Proteomic LC-MS analysis of Arabidopsis cytosolic ribosomes: Identification of ribosomal protein paralogs and re-annotation of the ribosomal protein genes
Hummel, M. ; Dobrenel, T. ; Cordewener, J.H.G. ; Davanture, M. ; Meyer, C. ; Smeekens, J.C.M. ; Bailey-Serres, J. ; America, A.H.P. ; Hanson, J. - \ 2015
Journal of Proteomics 128 (2015). - ISSN 1874-3919 - p. 436 - 449.

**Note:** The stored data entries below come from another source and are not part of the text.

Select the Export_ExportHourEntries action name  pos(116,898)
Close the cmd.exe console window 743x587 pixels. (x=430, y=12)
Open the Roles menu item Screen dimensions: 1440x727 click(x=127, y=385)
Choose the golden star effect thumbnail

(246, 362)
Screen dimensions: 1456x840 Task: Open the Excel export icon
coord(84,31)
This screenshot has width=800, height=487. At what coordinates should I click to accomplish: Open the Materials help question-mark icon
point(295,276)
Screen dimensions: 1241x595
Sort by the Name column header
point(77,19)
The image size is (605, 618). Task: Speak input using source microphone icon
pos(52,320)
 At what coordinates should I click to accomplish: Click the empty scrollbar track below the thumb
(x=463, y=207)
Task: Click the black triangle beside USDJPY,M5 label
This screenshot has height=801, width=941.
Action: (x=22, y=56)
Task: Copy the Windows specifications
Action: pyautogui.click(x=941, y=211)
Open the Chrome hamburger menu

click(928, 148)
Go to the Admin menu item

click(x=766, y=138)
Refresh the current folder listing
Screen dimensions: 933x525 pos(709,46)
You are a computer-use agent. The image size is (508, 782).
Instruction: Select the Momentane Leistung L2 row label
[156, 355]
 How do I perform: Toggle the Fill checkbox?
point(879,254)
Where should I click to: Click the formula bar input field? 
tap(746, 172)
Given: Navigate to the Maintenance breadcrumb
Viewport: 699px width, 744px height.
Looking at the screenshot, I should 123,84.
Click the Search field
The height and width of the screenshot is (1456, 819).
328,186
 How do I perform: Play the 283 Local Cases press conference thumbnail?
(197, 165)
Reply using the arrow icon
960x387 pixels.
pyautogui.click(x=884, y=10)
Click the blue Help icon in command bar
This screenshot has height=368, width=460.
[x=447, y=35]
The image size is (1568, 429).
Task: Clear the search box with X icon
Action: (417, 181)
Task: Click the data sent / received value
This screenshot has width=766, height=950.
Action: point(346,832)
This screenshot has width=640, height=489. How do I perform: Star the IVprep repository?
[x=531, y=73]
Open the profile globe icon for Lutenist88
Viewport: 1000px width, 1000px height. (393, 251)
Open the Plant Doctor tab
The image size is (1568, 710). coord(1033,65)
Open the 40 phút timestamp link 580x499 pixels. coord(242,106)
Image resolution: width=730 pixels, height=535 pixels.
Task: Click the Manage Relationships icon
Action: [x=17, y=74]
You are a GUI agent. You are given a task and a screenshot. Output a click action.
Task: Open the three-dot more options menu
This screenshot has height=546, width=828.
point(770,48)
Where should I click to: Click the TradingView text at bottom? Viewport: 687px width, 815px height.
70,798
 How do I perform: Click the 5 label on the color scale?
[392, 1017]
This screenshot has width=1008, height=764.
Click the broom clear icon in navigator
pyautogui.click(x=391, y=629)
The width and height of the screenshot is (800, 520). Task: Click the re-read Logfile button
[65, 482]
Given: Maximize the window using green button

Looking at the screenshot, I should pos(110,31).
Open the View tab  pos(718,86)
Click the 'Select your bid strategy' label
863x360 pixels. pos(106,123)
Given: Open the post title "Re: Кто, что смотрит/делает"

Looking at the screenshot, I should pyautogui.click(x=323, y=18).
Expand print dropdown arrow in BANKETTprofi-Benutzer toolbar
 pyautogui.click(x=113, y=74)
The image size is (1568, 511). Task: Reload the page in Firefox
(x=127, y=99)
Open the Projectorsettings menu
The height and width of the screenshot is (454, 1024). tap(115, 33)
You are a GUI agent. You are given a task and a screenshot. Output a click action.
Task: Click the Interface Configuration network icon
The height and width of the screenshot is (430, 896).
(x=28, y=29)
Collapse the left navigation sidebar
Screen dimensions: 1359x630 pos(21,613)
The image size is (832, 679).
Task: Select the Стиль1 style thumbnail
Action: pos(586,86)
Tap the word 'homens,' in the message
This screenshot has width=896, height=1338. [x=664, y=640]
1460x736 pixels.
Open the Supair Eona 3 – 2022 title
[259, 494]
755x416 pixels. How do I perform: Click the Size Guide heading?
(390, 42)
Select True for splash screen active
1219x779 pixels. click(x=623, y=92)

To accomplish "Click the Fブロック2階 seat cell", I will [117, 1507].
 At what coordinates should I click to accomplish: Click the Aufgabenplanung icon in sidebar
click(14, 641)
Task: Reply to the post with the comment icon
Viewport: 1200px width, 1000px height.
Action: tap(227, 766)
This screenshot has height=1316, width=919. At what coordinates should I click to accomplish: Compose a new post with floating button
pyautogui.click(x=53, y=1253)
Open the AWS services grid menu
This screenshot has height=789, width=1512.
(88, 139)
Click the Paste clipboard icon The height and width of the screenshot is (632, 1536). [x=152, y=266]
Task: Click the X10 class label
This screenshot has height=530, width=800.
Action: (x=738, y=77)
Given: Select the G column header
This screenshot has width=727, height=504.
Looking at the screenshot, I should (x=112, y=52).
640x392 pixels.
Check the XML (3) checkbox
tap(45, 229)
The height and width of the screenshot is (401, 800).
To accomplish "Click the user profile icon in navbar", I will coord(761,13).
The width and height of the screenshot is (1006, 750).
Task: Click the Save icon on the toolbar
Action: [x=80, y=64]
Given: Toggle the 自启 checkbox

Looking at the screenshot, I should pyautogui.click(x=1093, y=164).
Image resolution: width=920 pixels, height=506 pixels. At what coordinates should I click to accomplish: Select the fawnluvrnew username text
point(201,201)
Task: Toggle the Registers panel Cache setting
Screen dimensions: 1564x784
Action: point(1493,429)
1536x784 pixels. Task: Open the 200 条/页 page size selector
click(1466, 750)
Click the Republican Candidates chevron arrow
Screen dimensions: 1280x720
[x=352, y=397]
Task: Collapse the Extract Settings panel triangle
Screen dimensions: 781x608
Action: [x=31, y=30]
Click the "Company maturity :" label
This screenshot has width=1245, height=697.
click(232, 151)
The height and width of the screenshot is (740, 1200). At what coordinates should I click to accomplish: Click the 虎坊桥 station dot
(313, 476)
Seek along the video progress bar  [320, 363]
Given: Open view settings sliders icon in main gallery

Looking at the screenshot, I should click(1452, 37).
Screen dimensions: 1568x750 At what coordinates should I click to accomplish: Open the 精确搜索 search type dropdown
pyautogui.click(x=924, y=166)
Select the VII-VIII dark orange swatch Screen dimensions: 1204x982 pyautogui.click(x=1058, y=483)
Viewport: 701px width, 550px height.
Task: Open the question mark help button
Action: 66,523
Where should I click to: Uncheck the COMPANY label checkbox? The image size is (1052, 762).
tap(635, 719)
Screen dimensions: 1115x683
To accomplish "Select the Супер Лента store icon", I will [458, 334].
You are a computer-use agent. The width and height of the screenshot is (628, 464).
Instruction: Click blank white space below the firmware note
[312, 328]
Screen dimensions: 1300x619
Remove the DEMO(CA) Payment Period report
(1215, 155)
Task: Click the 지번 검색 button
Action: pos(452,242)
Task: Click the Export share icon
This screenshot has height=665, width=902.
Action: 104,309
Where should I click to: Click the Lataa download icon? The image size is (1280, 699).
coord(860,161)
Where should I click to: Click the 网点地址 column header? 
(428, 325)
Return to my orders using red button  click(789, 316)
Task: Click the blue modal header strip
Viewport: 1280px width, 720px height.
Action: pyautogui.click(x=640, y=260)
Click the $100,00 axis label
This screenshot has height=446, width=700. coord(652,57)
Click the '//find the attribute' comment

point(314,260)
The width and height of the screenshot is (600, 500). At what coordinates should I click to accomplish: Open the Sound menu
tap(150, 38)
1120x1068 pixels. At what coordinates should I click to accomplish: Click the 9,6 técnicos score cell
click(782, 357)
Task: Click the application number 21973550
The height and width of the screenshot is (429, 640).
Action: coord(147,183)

Arabidopsis thaliana cytosolic ribosomes are large complexes containing eighty-one distinct ribosomal proteins (r-proteins), four ribosomal RNAs (rRNA) and a plethora of associated (non-ribosomal) proteins. In plants, r-proteins of cytosolic ribosomes are each encoded by two to seven different expressed and similar genes, forming an r-protein family. Distinctions in the r-protein coding sequences of gene family members are a source of variation between ribosomes. We performed proteomic investigation of actively translating cytosolic ribosomes purified using both immunopurification and a classical sucrose cushion centrifugation-based protocol from plants of different developmental stages. Both 1D and 2D LC-MSE with data-independent acquisition as well as conventional data-dependent MS/MS procedures were applied. This approach provided detailed identification of 165 r-protein paralogs with high coverage based on proteotypic peptides. The detected r-proteins were the products of the majority (68%) of the 242 cytosolic r-proteins genes encoded by the genome. A total of 70 distinct r-proteins were identified. Based on these results and information from DNA microarray and ribosome footprint profiling studies a re-annotation of Arabidopsis r-proteins and genes is proposed. This compendium of the cytosolic r-protein proteome will serve as a template for future investigations on the dynamic structure and function of plant ribosomes.